The building complex, in addition to the numerous cells and the Katholikon, includes the altar, the kitchens, the ovens, the warehouses (sodiastika), the box-shaped grain warehouse built (Oreion), the places for the kneading of bread and the storage of wood (kladario), the presses, the lime pits and the cisterns. The Katholikon is located at the highest point of the complex with the elegant bell tower and the impressive panoramic sea view. From a large opening at the top, the delivery of materials and supplies was and still is being handled using a winch.
In the Katholikon of the Monastery, in the wood-carved iconostasis, to the left of the Oraia Pili, the despotic icon of Panagia (Virgin Mary) Hozoviotissa holding infant Jesus (Vrefokratousa) or Glykophilousa, also known as Mavromata, but also as Ktitorissa and Taxidiotissa (late 14th century). It is the living testimony of the local oral tradition about the origin of the icon from Khozovo, Palestine. This is the Palladion of the Monastery, which is part of the procession on the island every year, throughout the Bright Week. It had a silver cover, probably of the 17th century, with the inscription ” ΧΩ ΧΩΖΗΒΙΤΙCA ΜΡ (Μήτηρ) ΘΥ (Θεού)”. The iconostasis also contains an icon of Jesus, Panagia (Virgin Mary) Portaitissa, also known as Theotokio or Mikri Panagia (Virgin Mary) that arrived here from Mount Athos, and Panagia (Virgin Mary) Vrefokratousa of Spiliani, also known as Samiotissa, due to her origin from the glebe (Metochi) of Panagia (Virgin Mary) Spiliani in Samos.
The icon of Agios Georgios Balsamitis (second half of the 14th century), from the homonymous church, glebe (Metochi) of the Monastery, is also located there.
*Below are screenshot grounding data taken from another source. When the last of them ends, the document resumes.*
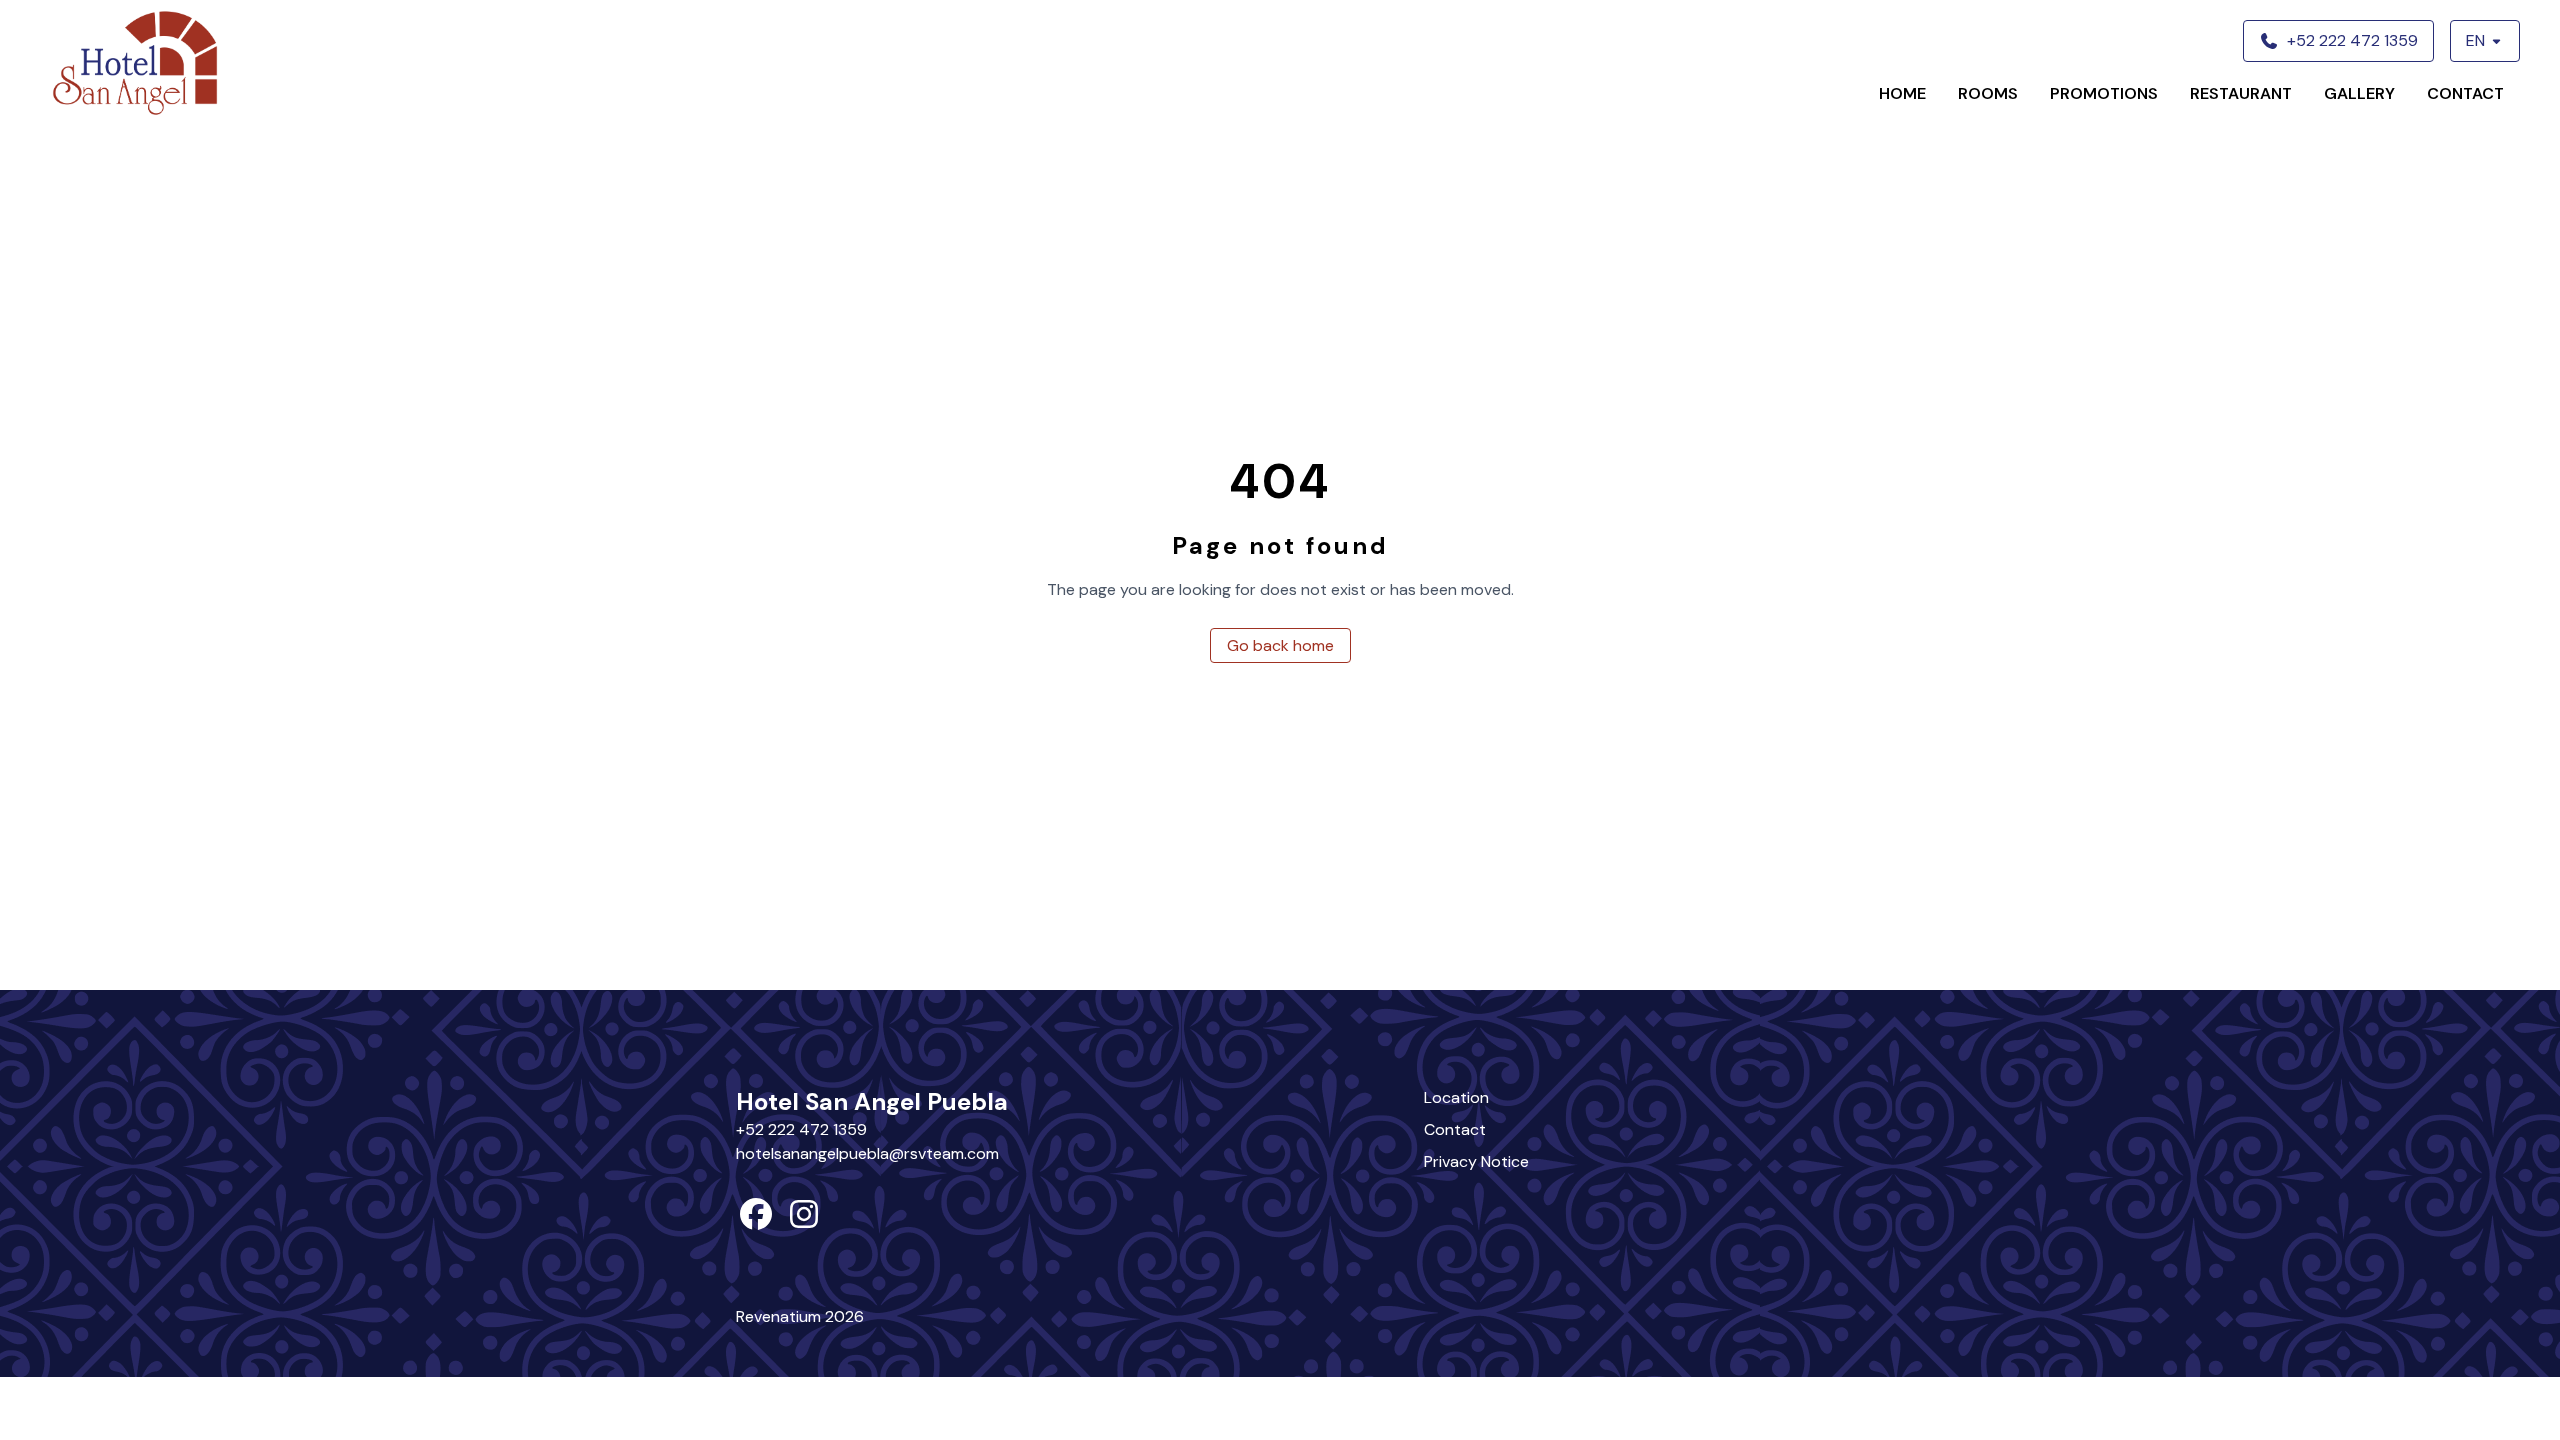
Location (1456, 1097)
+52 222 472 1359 (801, 1129)
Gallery (2359, 93)
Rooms (1988, 93)
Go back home (1280, 645)
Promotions (2104, 93)
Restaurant (2241, 93)
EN (2475, 40)
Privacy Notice (1476, 1161)
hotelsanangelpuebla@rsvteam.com (867, 1153)
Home (1902, 93)
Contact (2465, 93)
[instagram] (804, 1220)
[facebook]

Finally, in the Katholikon, the pilgrim will see the iron chisel of the master builder, a living sign of the narration for the exact place that Panagia (Virgin Mary) appointed in order for her church to be built, as well as the silver inscribed hexapterygon of 1682.
The Exhibition of Ecclesiastical Relics is also housed in the Sacristy of the Monastery.
Means of access:
TRADITIONAL PATH: "Palia Strata" Route
Chora – Monastery of Hozoviotissa- Kapsala – Asfontylitis – Potamos – Cove of Aegiali
Starting Point: "Kalogerikos" Point in the Chora.
Morning hours: 08:00-13:00.
August 6th closed: Celebration at the Glebe (Metochi) in the Chora.
Guests should be properly dressed, men in trousers and women in skirt-blouse.